Friday, January 27, 2012
When Someone You Love Grieves
Recently, someone stumbled across my blog and sent me an E-mail. They said within the last few days, they had lost their son. I'm not sure how. What matters most right now is that they are hurting.
I can't stress enough how important it is to reach out and love someone who has lost a child. And if it's by suicide, then that can matter more to everyone involved: you, family, friends, acquaintances.
Here's where the problem lies.
Some people are so afraid to say something wrong they do nothing at all. Noticed I said do, and not say, for to say something helps little, but to do something is a gift. The hurting parent or sibling can barley think let alone ask for help.
Don't kid yourself, they need help.
People from our neighborhood showed up with food. They didn't ask, they showed up. I so appreciated them. Friends called and wanted to know what time to drop by a meal. I needed that, because it showed they weren't afraid to associate with me. The taboo of a suicide, in my home even, didn't stop them from coming around.
These are the people I will always remember and love.
Send the hurting one a living plant, a card, a book on grieving.
We received the sweetest, heart-felt cards and I've kept them all.
One friend took over a month to come to my house. When she did, her sorrow for me oozed. I could tell that was one of the hardest things she's ever done. To visit me. I loved her all the more, and I found myself acting strong, so she wouldn't feel worse.
It's what we do when we love and we're able. If she had caught me on a horrible, no good, bad day, nothing could have stopped my tears.
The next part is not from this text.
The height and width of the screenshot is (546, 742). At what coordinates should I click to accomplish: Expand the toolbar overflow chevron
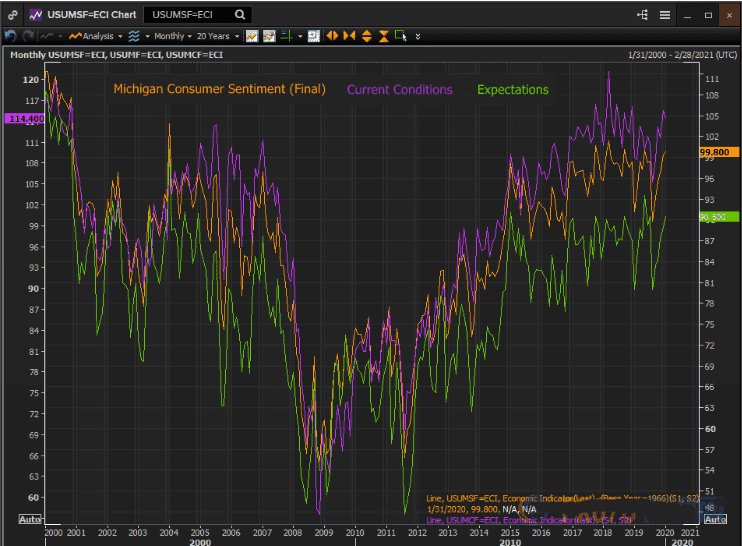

Another dear friend had just lost her father. She could not go to Joshua's memorial. What she did do? Met me for lunch over a period of six months. I cried during our lunches, and she listened. I drew strength from her, and we talked about our losses.
What I want to say to the person that contacted me by E-mail after her son died?
Know that I am praying for you. Every day. That I care about you. That I've walked in your boots, am walking. There are no words, just that I can listen if you wish to call.
When you're ready.
And just because it's been over seven years since my son died, it feels like yesterday and I still remember.
God bless you, Dear Mother, and I hope you come back around to read this.